TASK INPUTS section start

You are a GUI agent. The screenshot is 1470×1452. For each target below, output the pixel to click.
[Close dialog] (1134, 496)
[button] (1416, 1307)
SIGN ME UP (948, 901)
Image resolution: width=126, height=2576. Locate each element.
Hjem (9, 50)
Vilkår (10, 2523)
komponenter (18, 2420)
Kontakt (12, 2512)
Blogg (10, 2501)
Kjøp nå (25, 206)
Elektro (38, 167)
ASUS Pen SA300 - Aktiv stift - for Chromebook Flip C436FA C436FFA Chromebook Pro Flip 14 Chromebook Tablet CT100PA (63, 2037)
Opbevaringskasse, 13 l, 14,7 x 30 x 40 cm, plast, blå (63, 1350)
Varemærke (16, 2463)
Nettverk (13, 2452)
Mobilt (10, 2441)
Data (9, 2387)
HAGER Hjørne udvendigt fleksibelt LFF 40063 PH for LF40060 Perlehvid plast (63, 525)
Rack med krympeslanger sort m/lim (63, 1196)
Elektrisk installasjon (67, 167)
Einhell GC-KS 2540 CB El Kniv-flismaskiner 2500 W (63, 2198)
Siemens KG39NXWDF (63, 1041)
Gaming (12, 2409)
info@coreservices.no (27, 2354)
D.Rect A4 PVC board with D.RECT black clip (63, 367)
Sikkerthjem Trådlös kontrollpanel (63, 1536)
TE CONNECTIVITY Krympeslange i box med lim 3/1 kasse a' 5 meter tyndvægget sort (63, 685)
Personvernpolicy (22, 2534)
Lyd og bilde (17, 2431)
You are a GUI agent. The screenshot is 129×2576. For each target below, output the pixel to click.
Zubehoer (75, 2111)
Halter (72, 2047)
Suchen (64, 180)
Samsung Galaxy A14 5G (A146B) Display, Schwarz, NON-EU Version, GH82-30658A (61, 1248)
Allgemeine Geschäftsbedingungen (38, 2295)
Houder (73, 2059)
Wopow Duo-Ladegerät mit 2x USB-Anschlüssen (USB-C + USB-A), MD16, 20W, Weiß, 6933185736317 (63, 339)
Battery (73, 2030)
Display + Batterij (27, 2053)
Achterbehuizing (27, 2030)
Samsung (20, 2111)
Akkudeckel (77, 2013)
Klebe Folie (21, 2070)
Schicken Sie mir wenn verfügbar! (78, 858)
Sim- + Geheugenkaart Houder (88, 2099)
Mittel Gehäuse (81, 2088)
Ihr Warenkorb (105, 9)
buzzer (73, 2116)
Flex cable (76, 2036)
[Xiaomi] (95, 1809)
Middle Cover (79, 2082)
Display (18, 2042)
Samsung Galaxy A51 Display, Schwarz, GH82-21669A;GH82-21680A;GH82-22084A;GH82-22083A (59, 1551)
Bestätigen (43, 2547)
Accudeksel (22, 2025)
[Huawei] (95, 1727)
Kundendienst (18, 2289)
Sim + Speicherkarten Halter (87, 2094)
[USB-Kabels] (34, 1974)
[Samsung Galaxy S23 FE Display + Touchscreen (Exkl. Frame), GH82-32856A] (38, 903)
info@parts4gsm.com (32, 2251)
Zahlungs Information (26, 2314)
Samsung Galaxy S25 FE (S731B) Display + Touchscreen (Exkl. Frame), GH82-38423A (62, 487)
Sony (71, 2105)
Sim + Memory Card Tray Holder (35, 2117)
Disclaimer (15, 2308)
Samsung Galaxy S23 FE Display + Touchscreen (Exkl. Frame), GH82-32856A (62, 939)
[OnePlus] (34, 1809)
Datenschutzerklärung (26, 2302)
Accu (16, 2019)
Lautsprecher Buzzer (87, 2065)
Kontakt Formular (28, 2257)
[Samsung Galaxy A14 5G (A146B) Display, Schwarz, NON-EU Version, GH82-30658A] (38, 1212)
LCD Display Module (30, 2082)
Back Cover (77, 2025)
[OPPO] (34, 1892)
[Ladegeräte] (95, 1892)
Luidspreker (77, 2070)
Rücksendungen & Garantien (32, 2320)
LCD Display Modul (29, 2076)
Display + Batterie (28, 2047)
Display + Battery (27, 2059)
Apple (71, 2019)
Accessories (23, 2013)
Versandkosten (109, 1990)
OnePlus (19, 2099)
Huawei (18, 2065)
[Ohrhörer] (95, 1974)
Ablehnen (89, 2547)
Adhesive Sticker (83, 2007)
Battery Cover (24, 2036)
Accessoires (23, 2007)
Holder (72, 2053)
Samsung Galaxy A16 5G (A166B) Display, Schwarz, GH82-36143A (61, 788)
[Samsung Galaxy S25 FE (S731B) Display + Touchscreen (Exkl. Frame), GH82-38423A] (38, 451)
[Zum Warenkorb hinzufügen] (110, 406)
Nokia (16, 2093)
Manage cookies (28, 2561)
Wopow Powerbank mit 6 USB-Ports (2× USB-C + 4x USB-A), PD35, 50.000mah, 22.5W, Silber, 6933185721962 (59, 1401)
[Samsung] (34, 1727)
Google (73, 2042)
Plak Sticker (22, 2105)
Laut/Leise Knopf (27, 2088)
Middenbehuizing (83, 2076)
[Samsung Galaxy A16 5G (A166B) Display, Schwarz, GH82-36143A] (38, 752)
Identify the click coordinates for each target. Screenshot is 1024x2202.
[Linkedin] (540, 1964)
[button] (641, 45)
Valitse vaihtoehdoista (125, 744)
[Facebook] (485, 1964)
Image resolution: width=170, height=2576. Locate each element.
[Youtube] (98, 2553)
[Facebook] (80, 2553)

TASK INPUTS section end

WHAT YOU NEED TO DO: Set all the data down again, exactly as it reads above.

RESULT FOR THIS TASK:
You are a GUI agent. The screenshot is 1470×1452. For each target below, output the pixel to click.
[Close dialog] (1134, 496)
[button] (1416, 1307)
SIGN ME UP (948, 901)
Image resolution: width=126, height=2576. Locate each element.
Hjem (9, 50)
Vilkår (10, 2523)
komponenter (18, 2420)
Kontakt (12, 2512)
Blogg (10, 2501)
Kjøp nå (25, 206)
Elektro (38, 167)
ASUS Pen SA300 - Aktiv stift - for Chromebook Flip C436FA C436FFA Chromebook Pro Flip 14 Chromebook Tablet CT100PA (63, 2037)
Opbevaringskasse, 13 l, 14,7 x 30 x 40 cm, plast, blå (63, 1350)
Varemærke (16, 2463)
Nettverk (13, 2452)
Mobilt (10, 2441)
Data (9, 2387)
HAGER Hjørne udvendigt fleksibelt LFF 40063 PH for LF40060 Perlehvid plast (63, 525)
Rack med krympeslanger sort m/lim (63, 1196)
Elektrisk installasjon (67, 167)
Einhell GC-KS 2540 CB El Kniv-flismaskiner 2500 W (63, 2198)
Siemens KG39NXWDF (63, 1041)
Gaming (12, 2409)
info@coreservices.no (27, 2354)
D.Rect A4 PVC board with D.RECT black clip (63, 367)
Sikkerthjem Trådlös kontrollpanel (63, 1536)
TE CONNECTIVITY Krympeslange i box med lim 3/1 kasse a' 5 meter tyndvægget sort (63, 685)
Personvernpolicy (22, 2534)
Lyd og bilde (17, 2431)
You are a GUI agent. The screenshot is 129×2576. For each target below, output the pixel to click.
Zubehoer (75, 2111)
Halter (72, 2047)
Suchen (64, 180)
Samsung Galaxy A14 5G (A146B) Display, Schwarz, NON-EU Version, GH82-30658A (61, 1248)
Allgemeine Geschäftsbedingungen (38, 2295)
Houder (73, 2059)
Wopow Duo-Ladegerät mit 2x USB-Anschlüssen (USB-C + USB-A), MD16, 20W, Weiß, 6933185736317 (63, 339)
Battery (73, 2030)
Display + Batterij (27, 2053)
Achterbehuizing (27, 2030)
Samsung (20, 2111)
Akkudeckel (77, 2013)
Klebe Folie (21, 2070)
Schicken Sie mir wenn verfügbar! (78, 858)
Sim- + Geheugenkaart Houder (88, 2099)
Mittel Gehäuse (81, 2088)
Ihr Warenkorb (105, 9)
buzzer (73, 2116)
Flex cable (76, 2036)
[Xiaomi] (95, 1809)
Middle Cover (79, 2082)
Display (18, 2042)
Samsung Galaxy A51 Display, Schwarz, GH82-21669A;GH82-21680A;GH82-22084A;GH82-22083A (59, 1551)
Bestätigen (43, 2547)
Accudeksel (22, 2025)
[Huawei] (95, 1727)
Kundendienst (18, 2289)
Sim + Speicherkarten Halter (87, 2094)
[USB-Kabels] (34, 1974)
[Samsung Galaxy S23 FE Display + Touchscreen (Exkl. Frame), GH82-32856A] (38, 903)
info@parts4gsm.com (32, 2251)
Zahlungs Information (26, 2314)
Samsung Galaxy S25 FE (S731B) Display + Touchscreen (Exkl. Frame), GH82-38423A (62, 487)
Sony (71, 2105)
Sim + Memory Card Tray Holder (35, 2117)
Disclaimer (15, 2308)
Samsung Galaxy S23 FE Display + Touchscreen (Exkl. Frame), GH82-32856A (62, 939)
[OnePlus] (34, 1809)
Datenschutzerklärung (26, 2302)
Accu (16, 2019)
Lautsprecher Buzzer (87, 2065)
Kontakt Formular (28, 2257)
[Samsung Galaxy A14 5G (A146B) Display, Schwarz, NON-EU Version, GH82-30658A] (38, 1212)
LCD Display Module (30, 2082)
Back Cover (77, 2025)
[OPPO] (34, 1892)
[Ladegeräte] (95, 1892)
Luidspreker (77, 2070)
Rücksendungen & Garantien (32, 2320)
LCD Display Modul (29, 2076)
Display + Batterie (28, 2047)
Display + Battery (27, 2059)
Apple (71, 2019)
Accessories (23, 2013)
Versandkosten (109, 1990)
OnePlus (19, 2099)
Huawei (18, 2065)
[Ohrhörer] (95, 1974)
Ablehnen (89, 2547)
Adhesive Sticker (83, 2007)
Battery Cover (24, 2036)
Accessoires (23, 2007)
Holder (72, 2053)
Samsung Galaxy A16 5G (A166B) Display, Schwarz, GH82-36143A (61, 788)
[Samsung Galaxy S25 FE (S731B) Display + Touchscreen (Exkl. Frame), GH82-38423A] (38, 451)
[Zum Warenkorb hinzufügen] (110, 406)
Nokia (16, 2093)
Manage cookies (28, 2561)
Wopow Powerbank mit 6 USB-Ports (2× USB-C + 4x USB-A), PD35, 50.000mah, 22.5W, Silber, 6933185721962 (59, 1401)
[Samsung] (34, 1727)
Google (73, 2042)
Plak Sticker (22, 2105)
Laut/Leise Knopf (27, 2088)
Middenbehuizing (83, 2076)
[Samsung Galaxy A16 5G (A166B) Display, Schwarz, GH82-36143A] (38, 752)
Identify the click coordinates for each target. Screenshot is 1024x2202.
[Linkedin] (540, 1964)
[button] (641, 45)
Valitse vaihtoehdoista (125, 744)
[Facebook] (485, 1964)
Image resolution: width=170, height=2576. Locate each element.
[Youtube] (98, 2553)
[Facebook] (80, 2553)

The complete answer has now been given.